Ironically, BP's new CEO acknowledged the need for just such a broad analysis. When he succeeded Tony Hayward, in September 2010, Bob Dudley said: "There are lessons for us relating to the way we operate, the way we organize our company and the way we manage risk."
But, if BP has done a more comprehensive analysis of the leadership and organizational problems which led to the Gulf explosion than it revealed in its narrow September 2010 accident report, it has not made the details public. Moreover, such an analysis might have been conducted under attorney-client privilege because, even though the National Commission ignored the role of the BP board of directors and senior leaders, the plaintiffs bar has not. Derivative suits have been brought against BP directors and officers alleging violation of fiduciary duties, in among other things, failing to correct prior safety problems identified in other accidents, and in failing to carry out a settlement mandating governance changes in a prior derivative suit relating to a BP spill in Alaska. If those suits survive procedural hurdles, they may well be settled before extensive discovery and publicity about the workings of the BP board of directors and senior business leaders.
Thus, the National Commission has let the best opportunity to understand the broader governance and risk management issues behind the Gulf explosion slip away. Despite the pendency of the derivative suits, the Commission could have asked hard questions because many of its other lines of inquiry and factual findings implicate BP liability in other suits or regulatory proceedings (such as whether it was grossly negligent, thus multiplying potential fines).
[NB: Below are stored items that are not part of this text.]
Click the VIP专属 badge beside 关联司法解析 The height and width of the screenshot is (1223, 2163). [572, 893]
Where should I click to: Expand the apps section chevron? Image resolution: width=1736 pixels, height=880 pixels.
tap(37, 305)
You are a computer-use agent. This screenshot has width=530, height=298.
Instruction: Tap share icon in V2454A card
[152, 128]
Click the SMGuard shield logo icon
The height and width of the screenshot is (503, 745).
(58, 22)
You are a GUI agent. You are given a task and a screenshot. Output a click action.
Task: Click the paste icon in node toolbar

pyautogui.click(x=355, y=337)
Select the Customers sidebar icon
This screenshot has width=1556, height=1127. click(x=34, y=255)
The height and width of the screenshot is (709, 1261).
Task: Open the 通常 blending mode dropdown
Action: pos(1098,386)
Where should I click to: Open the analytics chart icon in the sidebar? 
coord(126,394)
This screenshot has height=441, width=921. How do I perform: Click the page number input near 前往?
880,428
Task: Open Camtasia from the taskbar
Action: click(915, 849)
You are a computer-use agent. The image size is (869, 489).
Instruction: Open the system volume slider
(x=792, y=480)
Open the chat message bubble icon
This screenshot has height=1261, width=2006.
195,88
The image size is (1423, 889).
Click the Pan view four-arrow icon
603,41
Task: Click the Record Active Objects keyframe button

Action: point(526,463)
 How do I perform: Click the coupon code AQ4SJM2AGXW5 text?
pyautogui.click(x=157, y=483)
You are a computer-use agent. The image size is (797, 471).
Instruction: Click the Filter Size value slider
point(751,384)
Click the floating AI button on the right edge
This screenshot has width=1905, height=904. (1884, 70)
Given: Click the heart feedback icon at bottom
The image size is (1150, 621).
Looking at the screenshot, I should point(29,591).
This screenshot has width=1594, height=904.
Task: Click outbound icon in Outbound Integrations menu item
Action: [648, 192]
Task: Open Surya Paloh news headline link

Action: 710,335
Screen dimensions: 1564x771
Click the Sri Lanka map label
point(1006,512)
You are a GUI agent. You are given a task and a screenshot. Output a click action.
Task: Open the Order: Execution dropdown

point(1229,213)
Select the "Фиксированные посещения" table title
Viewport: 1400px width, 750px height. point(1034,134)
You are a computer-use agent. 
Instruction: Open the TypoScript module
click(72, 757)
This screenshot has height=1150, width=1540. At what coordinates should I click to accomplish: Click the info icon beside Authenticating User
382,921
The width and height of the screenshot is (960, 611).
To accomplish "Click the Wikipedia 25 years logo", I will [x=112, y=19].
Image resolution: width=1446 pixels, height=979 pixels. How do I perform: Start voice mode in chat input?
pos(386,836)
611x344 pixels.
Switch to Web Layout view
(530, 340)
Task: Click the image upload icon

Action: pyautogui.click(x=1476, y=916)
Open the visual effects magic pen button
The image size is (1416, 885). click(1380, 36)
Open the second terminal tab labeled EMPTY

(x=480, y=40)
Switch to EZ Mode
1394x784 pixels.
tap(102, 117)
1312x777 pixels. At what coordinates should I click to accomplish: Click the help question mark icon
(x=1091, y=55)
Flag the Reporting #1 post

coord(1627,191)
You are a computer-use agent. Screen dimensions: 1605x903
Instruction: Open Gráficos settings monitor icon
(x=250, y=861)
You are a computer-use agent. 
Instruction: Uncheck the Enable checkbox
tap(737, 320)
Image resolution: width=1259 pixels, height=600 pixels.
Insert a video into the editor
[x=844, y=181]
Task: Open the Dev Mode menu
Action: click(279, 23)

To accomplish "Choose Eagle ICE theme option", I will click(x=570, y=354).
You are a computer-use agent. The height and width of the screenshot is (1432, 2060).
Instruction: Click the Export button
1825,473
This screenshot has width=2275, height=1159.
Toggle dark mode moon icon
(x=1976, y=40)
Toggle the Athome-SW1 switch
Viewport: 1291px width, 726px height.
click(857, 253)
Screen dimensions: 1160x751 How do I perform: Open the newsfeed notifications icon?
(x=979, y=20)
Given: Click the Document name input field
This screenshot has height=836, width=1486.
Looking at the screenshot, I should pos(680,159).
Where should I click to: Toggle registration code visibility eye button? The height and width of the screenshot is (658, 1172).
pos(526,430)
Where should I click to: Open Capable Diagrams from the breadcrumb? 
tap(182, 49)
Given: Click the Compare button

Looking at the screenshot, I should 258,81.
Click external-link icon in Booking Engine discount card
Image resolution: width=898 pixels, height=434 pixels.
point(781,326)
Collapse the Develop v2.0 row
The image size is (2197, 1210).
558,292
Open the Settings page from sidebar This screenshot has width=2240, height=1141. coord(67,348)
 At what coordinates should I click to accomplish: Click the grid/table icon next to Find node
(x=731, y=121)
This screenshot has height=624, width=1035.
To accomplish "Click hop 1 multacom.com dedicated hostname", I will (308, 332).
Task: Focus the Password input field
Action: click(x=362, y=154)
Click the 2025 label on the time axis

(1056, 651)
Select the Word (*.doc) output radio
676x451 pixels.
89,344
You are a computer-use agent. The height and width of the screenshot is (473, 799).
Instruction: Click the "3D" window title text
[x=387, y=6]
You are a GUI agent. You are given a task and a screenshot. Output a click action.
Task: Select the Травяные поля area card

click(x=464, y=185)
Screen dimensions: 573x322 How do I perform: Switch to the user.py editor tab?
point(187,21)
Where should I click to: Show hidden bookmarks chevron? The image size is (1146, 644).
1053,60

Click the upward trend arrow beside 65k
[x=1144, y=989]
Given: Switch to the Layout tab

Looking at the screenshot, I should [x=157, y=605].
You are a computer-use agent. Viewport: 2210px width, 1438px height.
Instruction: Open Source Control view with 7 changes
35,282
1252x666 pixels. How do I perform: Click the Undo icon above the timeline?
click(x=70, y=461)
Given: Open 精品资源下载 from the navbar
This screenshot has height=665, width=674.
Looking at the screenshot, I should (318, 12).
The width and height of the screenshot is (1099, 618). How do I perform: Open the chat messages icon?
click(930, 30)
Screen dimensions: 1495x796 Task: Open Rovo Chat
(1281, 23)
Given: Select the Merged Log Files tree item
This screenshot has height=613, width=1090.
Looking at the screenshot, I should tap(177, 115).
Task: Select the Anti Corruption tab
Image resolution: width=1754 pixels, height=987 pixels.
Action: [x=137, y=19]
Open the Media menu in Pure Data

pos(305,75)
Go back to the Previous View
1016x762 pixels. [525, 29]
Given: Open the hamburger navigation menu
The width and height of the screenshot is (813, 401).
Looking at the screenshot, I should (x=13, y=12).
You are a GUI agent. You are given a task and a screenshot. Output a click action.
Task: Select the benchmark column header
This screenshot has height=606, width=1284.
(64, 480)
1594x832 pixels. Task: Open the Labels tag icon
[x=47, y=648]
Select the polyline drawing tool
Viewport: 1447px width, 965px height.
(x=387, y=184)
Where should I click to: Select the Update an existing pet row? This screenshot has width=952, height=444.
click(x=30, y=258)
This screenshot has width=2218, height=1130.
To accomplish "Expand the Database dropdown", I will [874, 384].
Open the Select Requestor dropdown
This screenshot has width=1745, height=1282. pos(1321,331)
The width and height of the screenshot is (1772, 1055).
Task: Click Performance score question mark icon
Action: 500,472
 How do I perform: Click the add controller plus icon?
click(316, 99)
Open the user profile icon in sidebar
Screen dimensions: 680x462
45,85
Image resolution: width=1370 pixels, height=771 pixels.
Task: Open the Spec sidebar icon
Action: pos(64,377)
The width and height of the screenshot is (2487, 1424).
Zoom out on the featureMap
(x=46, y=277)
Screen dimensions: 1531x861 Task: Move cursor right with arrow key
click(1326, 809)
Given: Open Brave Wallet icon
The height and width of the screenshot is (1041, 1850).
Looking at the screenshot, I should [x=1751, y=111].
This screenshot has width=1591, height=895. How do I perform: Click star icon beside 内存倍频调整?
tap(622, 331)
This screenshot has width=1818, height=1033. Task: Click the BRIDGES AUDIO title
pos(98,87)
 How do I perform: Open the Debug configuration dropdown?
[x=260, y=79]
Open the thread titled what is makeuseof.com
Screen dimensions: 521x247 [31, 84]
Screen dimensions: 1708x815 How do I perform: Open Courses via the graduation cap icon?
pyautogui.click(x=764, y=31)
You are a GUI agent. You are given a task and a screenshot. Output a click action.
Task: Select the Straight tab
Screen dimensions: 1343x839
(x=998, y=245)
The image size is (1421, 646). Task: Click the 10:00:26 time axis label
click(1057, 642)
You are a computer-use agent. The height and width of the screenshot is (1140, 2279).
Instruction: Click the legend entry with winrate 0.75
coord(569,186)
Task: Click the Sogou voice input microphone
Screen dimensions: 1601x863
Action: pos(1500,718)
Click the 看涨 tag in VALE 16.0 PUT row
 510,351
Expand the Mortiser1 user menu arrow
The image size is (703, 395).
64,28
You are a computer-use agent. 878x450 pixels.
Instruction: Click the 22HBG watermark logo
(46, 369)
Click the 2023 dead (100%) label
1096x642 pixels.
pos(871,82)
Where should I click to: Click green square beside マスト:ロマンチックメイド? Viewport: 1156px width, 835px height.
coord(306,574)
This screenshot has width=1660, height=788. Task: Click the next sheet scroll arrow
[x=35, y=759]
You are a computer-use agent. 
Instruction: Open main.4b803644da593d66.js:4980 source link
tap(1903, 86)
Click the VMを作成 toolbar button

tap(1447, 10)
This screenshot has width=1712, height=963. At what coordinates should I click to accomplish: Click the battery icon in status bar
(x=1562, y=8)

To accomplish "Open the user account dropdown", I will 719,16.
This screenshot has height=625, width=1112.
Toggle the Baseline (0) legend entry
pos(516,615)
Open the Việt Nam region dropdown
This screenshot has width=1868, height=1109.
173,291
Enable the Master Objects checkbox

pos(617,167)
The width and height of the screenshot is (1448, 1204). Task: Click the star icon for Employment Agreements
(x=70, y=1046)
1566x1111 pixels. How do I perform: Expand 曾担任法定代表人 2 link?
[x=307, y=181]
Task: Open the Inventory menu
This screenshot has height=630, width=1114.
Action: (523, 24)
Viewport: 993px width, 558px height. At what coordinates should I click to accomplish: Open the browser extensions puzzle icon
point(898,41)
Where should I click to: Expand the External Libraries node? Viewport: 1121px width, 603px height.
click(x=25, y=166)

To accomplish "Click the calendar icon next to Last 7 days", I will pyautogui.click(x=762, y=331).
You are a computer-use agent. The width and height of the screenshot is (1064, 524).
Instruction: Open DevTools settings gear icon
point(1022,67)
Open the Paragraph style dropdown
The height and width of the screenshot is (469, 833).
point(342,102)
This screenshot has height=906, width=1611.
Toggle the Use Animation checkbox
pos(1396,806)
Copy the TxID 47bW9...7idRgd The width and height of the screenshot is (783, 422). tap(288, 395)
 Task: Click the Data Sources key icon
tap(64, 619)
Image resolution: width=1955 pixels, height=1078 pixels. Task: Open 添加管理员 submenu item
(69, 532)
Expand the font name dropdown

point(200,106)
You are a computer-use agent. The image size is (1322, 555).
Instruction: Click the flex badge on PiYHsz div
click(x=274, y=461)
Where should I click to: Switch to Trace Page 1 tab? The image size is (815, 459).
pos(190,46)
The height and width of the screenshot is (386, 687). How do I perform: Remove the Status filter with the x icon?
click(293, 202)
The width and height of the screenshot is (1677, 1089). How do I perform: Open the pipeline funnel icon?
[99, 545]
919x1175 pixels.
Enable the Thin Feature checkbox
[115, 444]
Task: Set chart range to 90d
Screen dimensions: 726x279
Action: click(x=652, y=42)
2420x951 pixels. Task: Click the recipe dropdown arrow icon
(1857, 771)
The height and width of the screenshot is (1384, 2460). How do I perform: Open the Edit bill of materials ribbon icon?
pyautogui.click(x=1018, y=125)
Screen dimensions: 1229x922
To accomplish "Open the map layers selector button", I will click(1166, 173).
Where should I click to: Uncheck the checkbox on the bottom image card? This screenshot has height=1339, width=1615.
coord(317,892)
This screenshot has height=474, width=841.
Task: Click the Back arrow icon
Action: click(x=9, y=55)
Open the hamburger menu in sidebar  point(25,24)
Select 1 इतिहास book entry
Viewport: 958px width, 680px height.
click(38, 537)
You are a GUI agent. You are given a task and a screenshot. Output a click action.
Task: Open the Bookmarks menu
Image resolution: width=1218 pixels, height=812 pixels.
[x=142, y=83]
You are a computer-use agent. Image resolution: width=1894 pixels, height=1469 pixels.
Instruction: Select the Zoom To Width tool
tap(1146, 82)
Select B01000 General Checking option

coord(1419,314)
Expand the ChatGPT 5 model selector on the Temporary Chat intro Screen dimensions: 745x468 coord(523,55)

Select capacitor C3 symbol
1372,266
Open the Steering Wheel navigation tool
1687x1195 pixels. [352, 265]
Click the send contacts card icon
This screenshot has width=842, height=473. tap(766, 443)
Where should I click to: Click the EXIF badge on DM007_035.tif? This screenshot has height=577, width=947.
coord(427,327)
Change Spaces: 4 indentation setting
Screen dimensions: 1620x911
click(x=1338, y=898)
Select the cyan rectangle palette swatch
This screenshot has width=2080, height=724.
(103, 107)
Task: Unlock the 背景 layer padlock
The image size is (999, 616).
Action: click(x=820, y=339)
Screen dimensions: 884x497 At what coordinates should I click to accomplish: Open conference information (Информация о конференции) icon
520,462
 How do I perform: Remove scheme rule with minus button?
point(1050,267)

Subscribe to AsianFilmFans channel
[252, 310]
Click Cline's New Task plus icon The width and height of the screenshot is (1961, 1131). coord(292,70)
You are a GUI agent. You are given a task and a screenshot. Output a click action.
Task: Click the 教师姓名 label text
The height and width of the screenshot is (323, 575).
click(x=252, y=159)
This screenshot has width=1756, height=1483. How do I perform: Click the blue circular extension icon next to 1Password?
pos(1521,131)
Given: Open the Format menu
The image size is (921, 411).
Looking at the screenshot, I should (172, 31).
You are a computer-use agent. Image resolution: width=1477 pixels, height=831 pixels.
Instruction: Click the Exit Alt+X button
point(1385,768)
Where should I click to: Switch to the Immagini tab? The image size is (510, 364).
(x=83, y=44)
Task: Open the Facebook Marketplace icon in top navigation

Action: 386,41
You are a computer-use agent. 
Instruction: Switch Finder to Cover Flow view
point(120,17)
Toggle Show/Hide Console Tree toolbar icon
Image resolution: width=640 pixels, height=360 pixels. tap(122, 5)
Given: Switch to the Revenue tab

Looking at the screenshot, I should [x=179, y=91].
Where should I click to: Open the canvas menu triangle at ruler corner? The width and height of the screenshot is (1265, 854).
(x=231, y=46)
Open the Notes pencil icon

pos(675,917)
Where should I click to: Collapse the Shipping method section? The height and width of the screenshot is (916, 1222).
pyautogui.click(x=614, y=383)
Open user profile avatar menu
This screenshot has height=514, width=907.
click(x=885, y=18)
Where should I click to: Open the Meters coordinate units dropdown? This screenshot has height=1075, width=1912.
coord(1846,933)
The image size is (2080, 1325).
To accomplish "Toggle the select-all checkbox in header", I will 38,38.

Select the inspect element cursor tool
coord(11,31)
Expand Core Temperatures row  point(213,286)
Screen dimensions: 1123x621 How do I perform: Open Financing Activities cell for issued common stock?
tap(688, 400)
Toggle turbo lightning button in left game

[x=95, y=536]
In the foreword to the report, the National Commission said that findings on the immediate causes of the explosion sounded "recurring themes of missed warning signals, failure to share information, and a general lack of appreciation of the risks involved...these findings highlight the importance of organizational culture and a consistent commitment to safety by industry, from the highest management levels on down." Given the Commission's recognition of how important was the role of the board and senior management in the systemic failures of prevention, response, and recovery, its silence on that issue is baffling and leaves a major hole in the report on the core question of how boards and business leaders should manage catastrophic risk in complex global corporations.